- Hobble Creek Hobble Creek
- Coordinates: 40°13′00″N 111°29′14″W﻿ / ﻿40.21667°N 111.48722°W
- Country: United States
- State: Utah
- County: Utah

Area
- • Total: 2.14 sq mi (5.55 km^{2})
- • Land: 2.14 sq mi (5.55 km^{2})
- • Water: 0 sq mi (0.0 km^{2})
- Elevation: 5,768 ft (1,758 m)

Population (2020)
- • Total: 169
- • Density: 78.9/sq mi (30.5/km^{2})
- Time zone: UTC-7 (Mountain (MST))
- • Summer (DST): UTC-6 (MDT)
- ZIP Code: 84663 (Springville)
- Area codes: 801, 385
- FIPS code: 49-35823
- GNIS feature ID: 2813359

= Hobble Creek, Utah =

Census-designated place in Utah County, Utah, United States

Hobble Creek is a census-designated place (CDP) in eastern Utah County, Utah, United States.
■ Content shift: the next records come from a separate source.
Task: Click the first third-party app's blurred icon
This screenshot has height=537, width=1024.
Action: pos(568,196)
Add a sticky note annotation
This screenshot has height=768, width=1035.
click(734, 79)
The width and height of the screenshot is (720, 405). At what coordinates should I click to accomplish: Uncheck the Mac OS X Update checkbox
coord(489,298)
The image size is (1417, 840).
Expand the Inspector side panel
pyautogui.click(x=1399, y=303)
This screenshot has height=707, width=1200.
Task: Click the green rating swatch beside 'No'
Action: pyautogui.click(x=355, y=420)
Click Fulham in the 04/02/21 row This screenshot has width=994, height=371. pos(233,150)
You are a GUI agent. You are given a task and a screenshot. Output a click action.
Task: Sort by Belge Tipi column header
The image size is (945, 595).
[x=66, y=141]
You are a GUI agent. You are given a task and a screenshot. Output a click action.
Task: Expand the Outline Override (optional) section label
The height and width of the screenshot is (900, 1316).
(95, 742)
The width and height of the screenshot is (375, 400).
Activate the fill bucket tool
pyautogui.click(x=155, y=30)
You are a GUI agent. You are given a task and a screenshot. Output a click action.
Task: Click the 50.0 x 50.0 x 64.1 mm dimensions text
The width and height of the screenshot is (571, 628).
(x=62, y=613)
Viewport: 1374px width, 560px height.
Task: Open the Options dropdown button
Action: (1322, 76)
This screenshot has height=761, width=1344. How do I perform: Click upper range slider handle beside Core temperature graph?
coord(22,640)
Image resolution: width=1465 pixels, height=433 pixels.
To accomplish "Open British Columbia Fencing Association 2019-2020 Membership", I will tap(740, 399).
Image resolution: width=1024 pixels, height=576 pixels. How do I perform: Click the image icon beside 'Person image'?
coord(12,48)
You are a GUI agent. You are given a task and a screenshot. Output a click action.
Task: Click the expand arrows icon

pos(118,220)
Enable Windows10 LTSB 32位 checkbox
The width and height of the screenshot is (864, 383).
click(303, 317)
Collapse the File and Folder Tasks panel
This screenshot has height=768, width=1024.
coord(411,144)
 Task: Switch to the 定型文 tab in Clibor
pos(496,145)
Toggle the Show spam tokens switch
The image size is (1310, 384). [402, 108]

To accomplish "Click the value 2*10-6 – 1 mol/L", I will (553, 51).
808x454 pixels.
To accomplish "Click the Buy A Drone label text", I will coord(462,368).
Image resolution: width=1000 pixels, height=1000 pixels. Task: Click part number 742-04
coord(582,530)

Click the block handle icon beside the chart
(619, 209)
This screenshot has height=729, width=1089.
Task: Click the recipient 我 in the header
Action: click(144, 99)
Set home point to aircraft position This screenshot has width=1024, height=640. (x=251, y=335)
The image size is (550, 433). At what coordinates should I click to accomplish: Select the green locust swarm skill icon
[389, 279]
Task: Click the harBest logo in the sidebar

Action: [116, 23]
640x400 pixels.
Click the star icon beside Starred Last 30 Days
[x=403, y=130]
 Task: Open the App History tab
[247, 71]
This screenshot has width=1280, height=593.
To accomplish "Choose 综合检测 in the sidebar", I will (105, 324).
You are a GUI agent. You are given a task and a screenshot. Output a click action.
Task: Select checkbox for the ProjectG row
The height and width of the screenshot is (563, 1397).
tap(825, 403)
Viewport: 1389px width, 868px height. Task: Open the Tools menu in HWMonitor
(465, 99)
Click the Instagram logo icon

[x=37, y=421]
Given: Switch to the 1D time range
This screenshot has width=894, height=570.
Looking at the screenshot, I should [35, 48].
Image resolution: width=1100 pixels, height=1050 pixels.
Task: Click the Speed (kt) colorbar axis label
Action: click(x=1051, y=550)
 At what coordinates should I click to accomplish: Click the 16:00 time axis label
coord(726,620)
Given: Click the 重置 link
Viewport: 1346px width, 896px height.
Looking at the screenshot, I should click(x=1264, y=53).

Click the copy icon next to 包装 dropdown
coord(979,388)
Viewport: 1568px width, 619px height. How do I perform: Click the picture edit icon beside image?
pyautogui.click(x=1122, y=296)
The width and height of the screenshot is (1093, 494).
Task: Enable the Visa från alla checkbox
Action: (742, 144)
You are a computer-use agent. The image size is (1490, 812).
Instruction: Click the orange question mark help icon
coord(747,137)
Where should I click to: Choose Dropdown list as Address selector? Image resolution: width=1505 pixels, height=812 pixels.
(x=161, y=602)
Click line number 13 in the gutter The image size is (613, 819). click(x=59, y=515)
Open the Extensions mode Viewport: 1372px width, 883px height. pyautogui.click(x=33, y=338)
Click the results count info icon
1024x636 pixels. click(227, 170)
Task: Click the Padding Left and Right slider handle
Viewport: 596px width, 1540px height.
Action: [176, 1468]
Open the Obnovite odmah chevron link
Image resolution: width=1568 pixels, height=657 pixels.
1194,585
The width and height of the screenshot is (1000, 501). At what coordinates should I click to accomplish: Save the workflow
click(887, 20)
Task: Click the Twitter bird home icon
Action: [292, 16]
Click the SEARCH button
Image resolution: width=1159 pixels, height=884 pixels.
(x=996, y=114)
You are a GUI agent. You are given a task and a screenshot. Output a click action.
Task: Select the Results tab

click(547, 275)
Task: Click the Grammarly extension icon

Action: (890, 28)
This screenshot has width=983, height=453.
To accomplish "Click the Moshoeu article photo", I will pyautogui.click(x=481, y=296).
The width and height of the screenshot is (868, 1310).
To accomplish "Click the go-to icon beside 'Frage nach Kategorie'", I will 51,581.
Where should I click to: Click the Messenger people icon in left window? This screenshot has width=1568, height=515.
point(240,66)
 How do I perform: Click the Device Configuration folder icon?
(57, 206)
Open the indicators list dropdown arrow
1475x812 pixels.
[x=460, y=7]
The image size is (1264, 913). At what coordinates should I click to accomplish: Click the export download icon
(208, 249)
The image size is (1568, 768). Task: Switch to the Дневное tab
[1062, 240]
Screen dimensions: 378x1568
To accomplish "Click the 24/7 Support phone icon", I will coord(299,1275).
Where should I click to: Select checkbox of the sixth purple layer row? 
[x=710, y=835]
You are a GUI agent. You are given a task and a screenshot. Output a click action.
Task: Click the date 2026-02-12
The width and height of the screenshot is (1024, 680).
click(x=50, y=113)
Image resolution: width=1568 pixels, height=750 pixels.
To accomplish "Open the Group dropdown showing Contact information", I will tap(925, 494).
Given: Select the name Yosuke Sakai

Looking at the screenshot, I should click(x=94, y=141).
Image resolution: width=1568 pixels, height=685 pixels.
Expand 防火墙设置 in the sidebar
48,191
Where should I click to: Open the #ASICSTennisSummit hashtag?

It was first listed as a CDP prior to the 2020 census when it had a population of 169.

==Description==
The CDP is located within the Wasatch Range in the valley of Hobble Creek, a west-flowing tributary of Utah Lake, and its Left Fork, which flows from north to south. The entire CDP is within the Uinta National Forest. The CDP extends from the Hobble Creek Golf Course, about 1 mi east of the city limits of Springville, upstream along Hobble Creek and then northwards up the Left Fork as far as Berryport Canyon.